# START OF Given passage

Anyway, we arrive in the UK in winter (he's from a hot country), it's freezing, it's dark and he doesn't speak the language and he's instantly homesick and miserable. One week later, I find out I'm pregnant. We both felt happy as we really want children, but he soon tells me he feels overwhelmed as he's not sure about living in the UK or how the relationship is going given the cultural differences. It also came out later that he still has feelings for his ex, and I've caught him on the phone to her several times, which I've told him is really disrespectful, even if things don't work between us. I also feel really sad as I do want children, but I wanted to be in a secure relationship and don't want to do it on my own. I should note that I was already pregnant when I found out about the cheating and before he came to the UK.

I'm almost 35, and have wanted children for ages - I felt so overwhelmed that I thought about having an abortion despite this, but I don't think I can go ahead with it as I know I'd regret it. I have a very good job and my own house so financially, even if it's hard, I think I can make it work through careful saving. However, I have little family support since my mum has a long term illness and my family lives several hours away anyway. He is saying he definitely wants to go home now - he said he doesn't want to hurt me anymore, and will support any way he can, but I don't see what he can do from so far away.

# END OF Given passage
# START OF Given information

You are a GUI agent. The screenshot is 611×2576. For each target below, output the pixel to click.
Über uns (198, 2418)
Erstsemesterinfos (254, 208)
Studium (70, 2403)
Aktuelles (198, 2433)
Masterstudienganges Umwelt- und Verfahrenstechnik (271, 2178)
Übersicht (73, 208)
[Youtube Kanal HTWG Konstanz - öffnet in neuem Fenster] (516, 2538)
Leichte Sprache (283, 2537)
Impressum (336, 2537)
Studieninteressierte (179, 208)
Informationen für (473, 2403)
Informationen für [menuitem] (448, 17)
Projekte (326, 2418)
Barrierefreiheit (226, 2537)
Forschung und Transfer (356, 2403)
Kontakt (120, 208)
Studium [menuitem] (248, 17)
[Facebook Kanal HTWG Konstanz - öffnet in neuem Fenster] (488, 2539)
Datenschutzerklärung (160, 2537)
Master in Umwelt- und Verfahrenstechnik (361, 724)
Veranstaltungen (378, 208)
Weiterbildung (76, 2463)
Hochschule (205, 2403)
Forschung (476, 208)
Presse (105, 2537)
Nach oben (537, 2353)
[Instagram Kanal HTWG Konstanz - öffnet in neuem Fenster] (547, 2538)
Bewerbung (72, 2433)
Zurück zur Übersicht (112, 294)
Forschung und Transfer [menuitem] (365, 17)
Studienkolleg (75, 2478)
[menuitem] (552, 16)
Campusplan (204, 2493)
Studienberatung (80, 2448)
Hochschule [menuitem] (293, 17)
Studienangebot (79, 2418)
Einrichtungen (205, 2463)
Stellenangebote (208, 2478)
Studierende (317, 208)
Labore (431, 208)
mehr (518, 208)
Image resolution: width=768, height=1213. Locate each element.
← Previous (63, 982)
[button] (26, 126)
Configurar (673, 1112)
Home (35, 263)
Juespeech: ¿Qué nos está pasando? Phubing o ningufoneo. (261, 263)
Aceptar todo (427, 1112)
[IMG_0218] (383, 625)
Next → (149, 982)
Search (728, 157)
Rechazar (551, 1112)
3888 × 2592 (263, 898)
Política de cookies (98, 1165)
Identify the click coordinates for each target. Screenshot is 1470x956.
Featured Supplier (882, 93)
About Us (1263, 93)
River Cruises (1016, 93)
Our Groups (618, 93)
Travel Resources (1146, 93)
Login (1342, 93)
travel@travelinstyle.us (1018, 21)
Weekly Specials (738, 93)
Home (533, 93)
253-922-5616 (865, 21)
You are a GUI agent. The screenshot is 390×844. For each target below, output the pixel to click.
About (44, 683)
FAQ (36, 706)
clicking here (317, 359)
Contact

# END OF Given information

- **Task 1**
Answer these questions using the account of the move to the UK and the pregnancy:
(a) In what season did they arrive in the UK?
(b) How old is the writer?
(c) What two reasons does the writer give for having little family support?
- **Task 2**
Decide whether each statement agrees with the account of the move to the UK and the pregnancy. Answer yes or no, and quote the words that decide it.
(a) The writer owns a house.
(b) The writer has decided to go ahead with an abortion.
(c) He wants to stay in the UK.
- **Task 3**
Write the next part of the account of the move to the UK and the pregnancy, continuing after its final sentence.

- **Final result 1**
(a) Winter.
(b) Almost 35.
(c) The writer's mum has a long term illness, and the family lives several hours away.

- **Final result 2**
(a) Yes: "I have a very good job and my own house"
(b) No: "I don't think I can go ahead with it as I know I'd regret it"
(c) No: "He is saying he definitely wants to go home now"

- **Final result 3**
I feel really upset he doesn't want to try and make it work and annoyed he wasn't more honest with me about his feelings for his ex, but also I feel stupid for not giving it more time before taking risks. I feel a lot of shame about the idea of being a single mum as it's not common in my circles. I have fantastic friends, many of whom already have children and are very supportive. However, I'm struggling now to stop feeling vulnerable, sad and ressentful for him leaving me to deal with this alone. Many of my friends had awful births and the first few months with their newborns were terrible and I'm horrified about the thought of having to go through all of that alone. Is all as bad as I think it will be?

OP posts:
Bunny44 · 11/06/2026 12:26

Hello an update on my end in case of interest. Things are going really well. My son is 2 and wonderful - he's quite a personality and a very happy boy. I got a new job and I'm currently in the process to buy a house near my parents. I also met a lovely guy last year and he met my son this year and has been so great with him. We're planning on moving in together and potentially planning to have another child together next year if all continues to go well.

My ex got married to the other lady when my son was only 6 months old. They rushed things and were desperate to prove the legitimacy of their relationship. I took my son over there last year and he and his family spent time with my son with me there, which went fine, but when I came back my ex started sending me inappropriate messages. His wife saw them and contacted me - turned out he'd spun her loads of lies about our relationship. He lied to both of us extensively. I got the impression he tries or does cheat on her a lot so I feel kind of sorry for her and glad he's not in our lives on a regular basis.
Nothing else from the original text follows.